If you work with data analysis, you should read this blog post to avoid wrong assumptions based on Illusory correlation.
For example, what do you think about this example below?
True or False? Check more examples like this one at Spurious Correlations (tylervigen.com).
Be careful, when you find a correlation, please take time to understand the correlation and do not conclude without properly understanding the results.
Correlation does not imply causation.
Types of correlation
1 Positive Correlation
A positive correlation is a relationship between two variables. The value of these two variables increases or decreases together. For example, Time spent studying and grade point averages, Education and income levels, Poverty and crime levels.
2 Negative correlation
A negative correlation is a relationship between two variables that the value of one variable increases, the other decreases. For example, Yellow cars and accident rates, Commodity supply, and demand, Pages printed and printer ink supply, Education, and religiosity.
3 No correlation
When two variables are entirely unrelated, then is the case of no correlation. For example, change in A leads to no changes in B, or vice versa.
If the capacity of one variable to influence others, then it comes under causation or causality. The first variable is the reason to bring the second one into existence. The second variable can fluctuate because of the first variable.

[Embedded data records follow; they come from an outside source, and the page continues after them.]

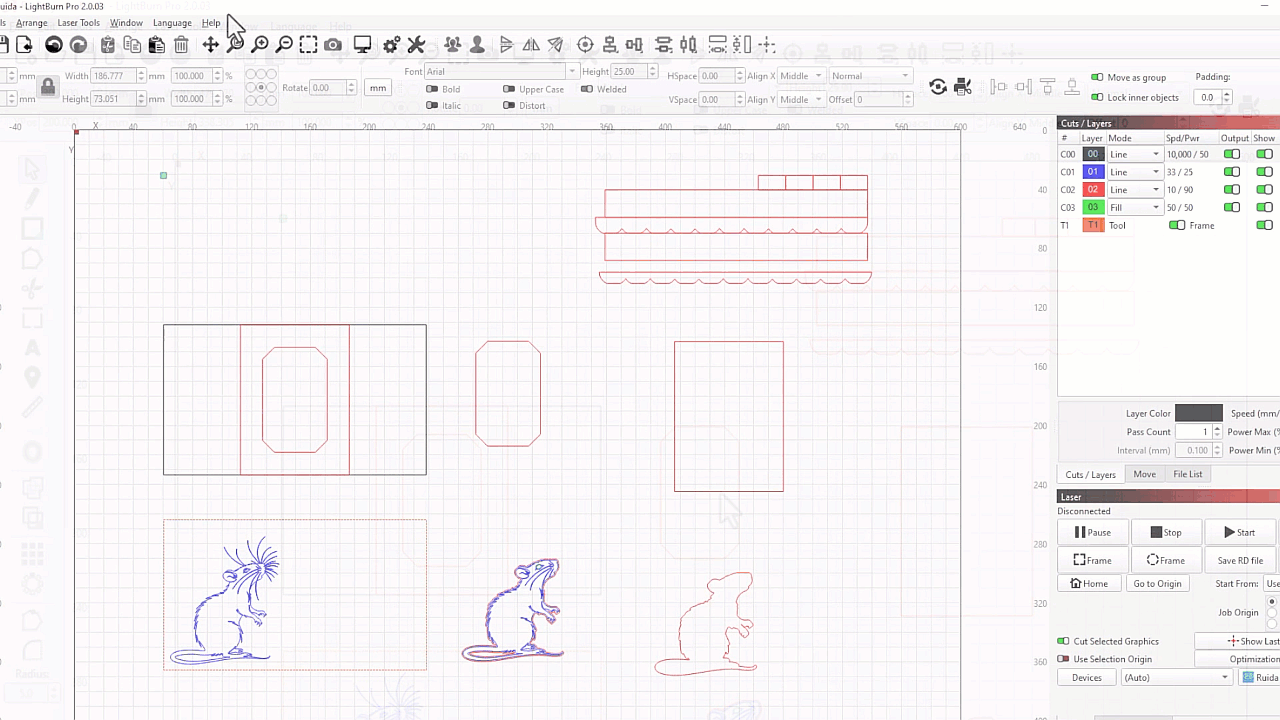The width and height of the screenshot is (1280, 720).
Task: Enable the Bold font toggle
Action: point(432,89)
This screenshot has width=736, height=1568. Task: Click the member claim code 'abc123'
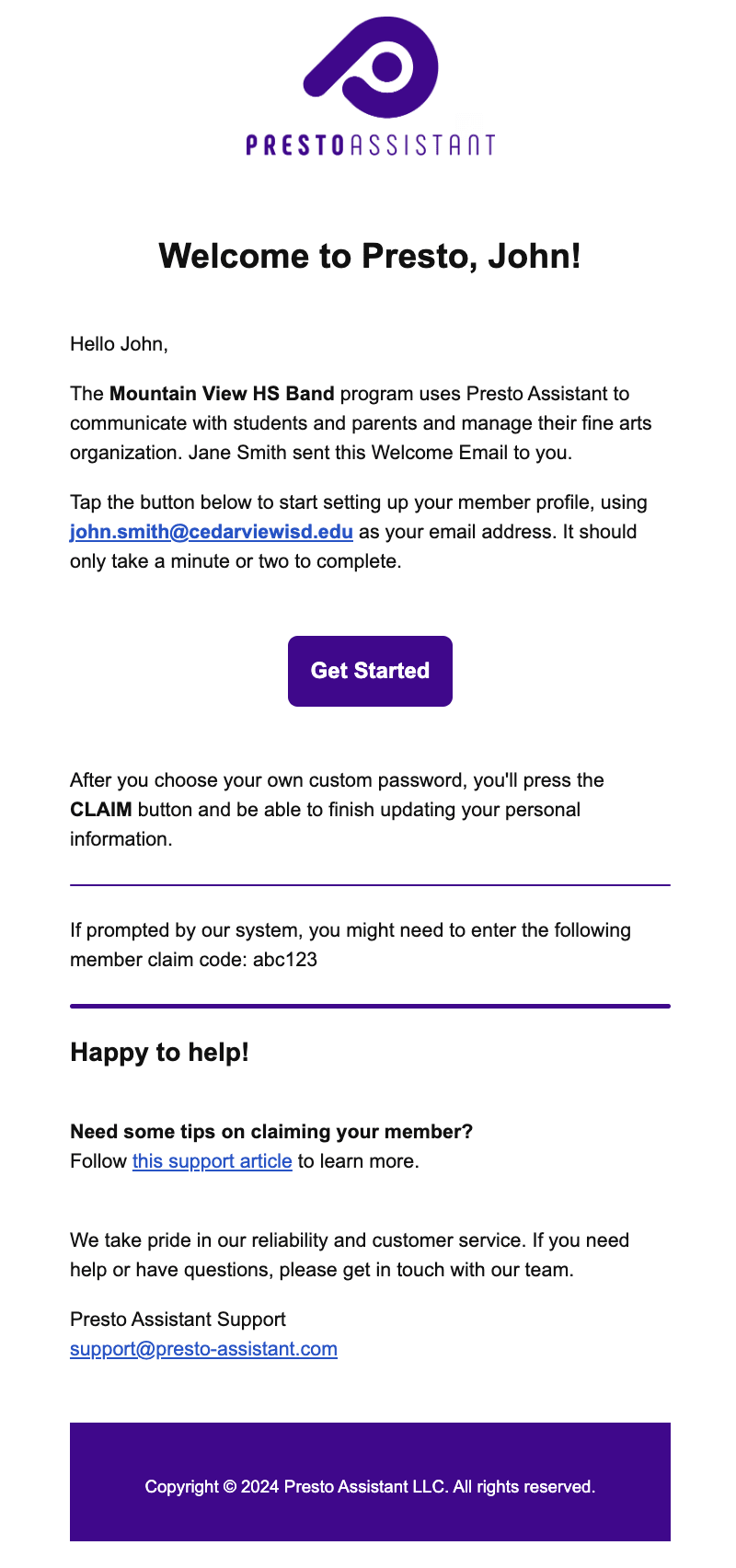pyautogui.click(x=285, y=960)
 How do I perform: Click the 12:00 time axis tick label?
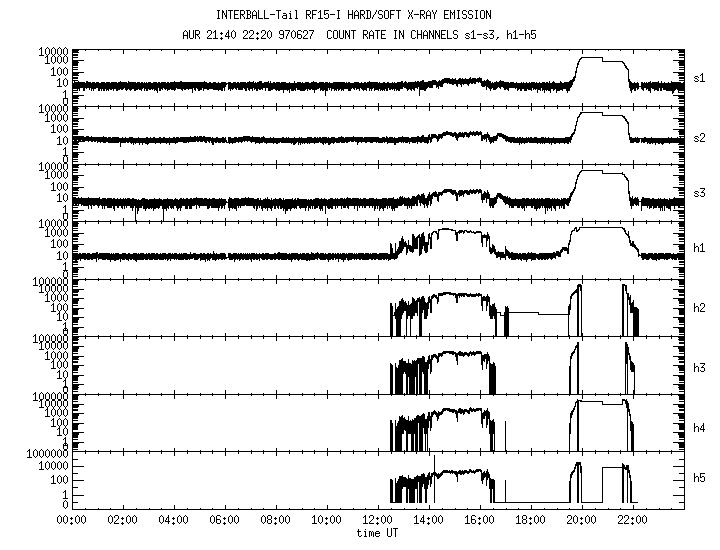(378, 520)
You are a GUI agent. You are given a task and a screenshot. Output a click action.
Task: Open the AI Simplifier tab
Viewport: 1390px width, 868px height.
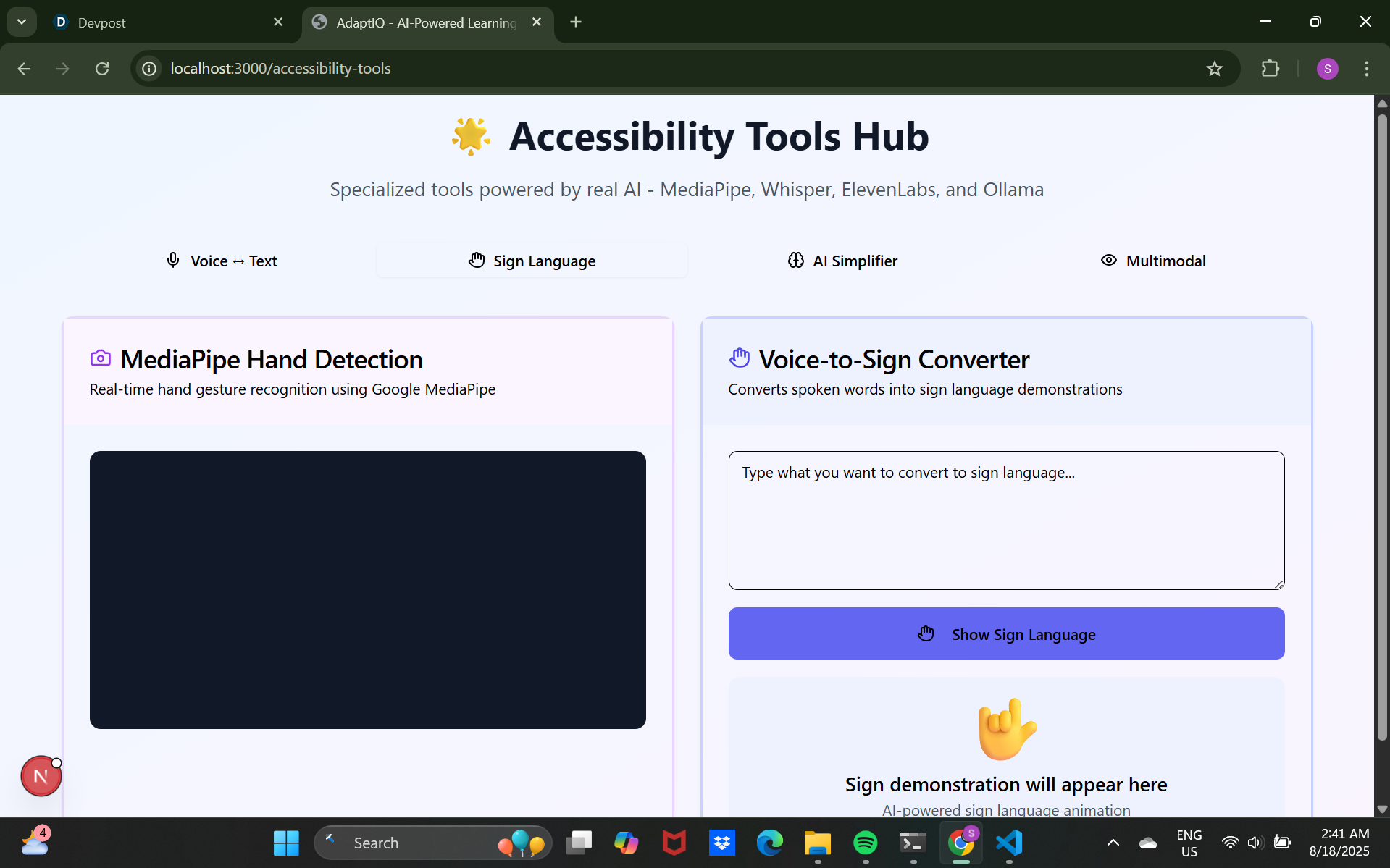click(842, 261)
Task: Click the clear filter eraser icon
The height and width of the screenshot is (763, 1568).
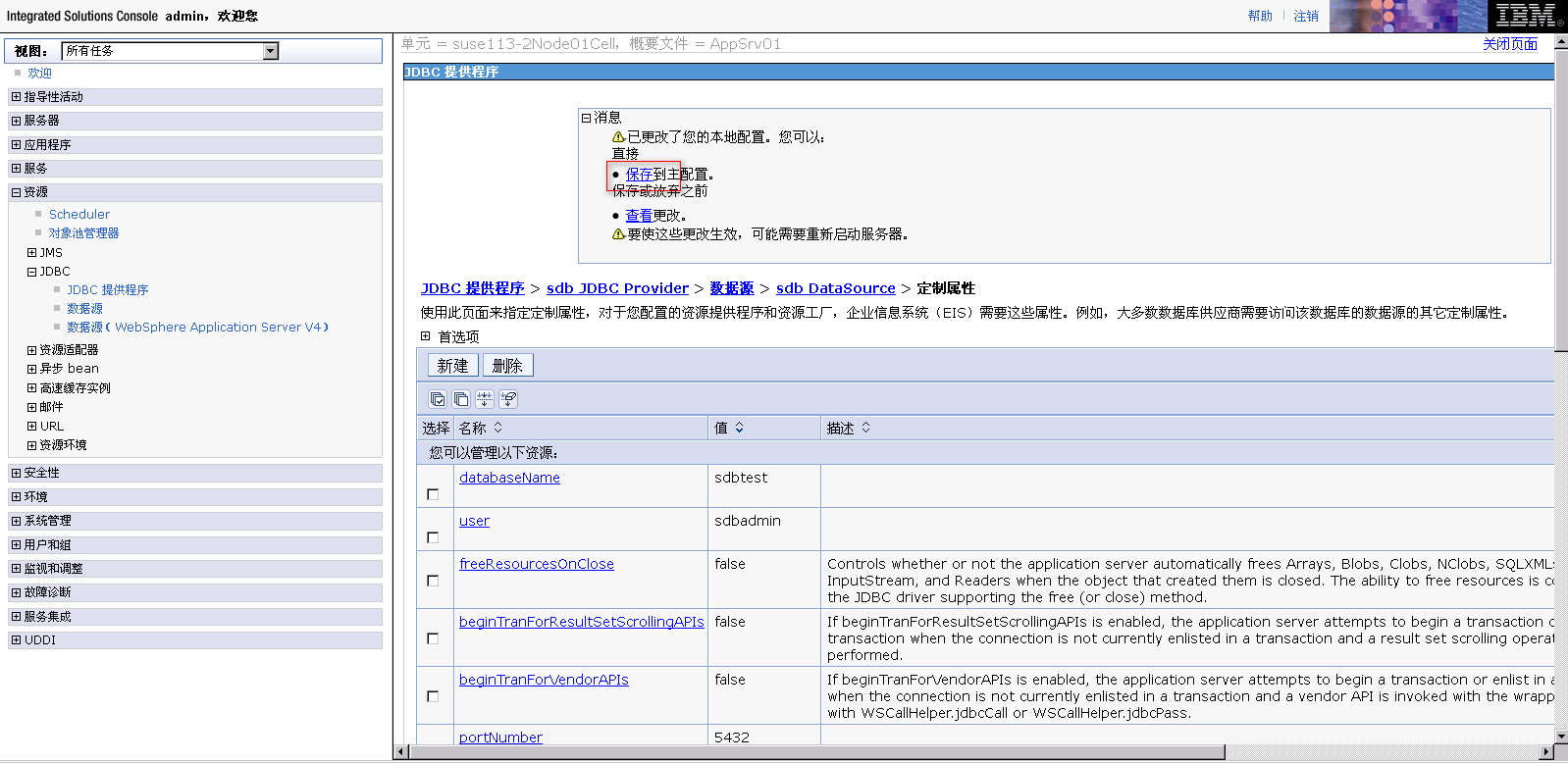Action: 508,399
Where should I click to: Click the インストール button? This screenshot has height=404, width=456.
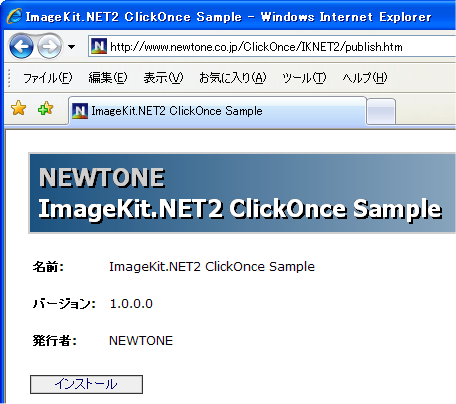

Causation is also known as causality.
What is Illusory Correlation
Illusory correlation occurs when we incorrectly believe that two variables have a relationship with each other. For example, a soccer player may put tape around his socks before a game. They score a goal and attribute it to the fact that they are wearing tape. The connection between the two variables is an illusion.
The danger of mixing up causality and correlation: Ionica Smeets at TEDxDelft
It is not enough to have a correlation. Before you conclude something cause something else, you need to know why it does and how it does.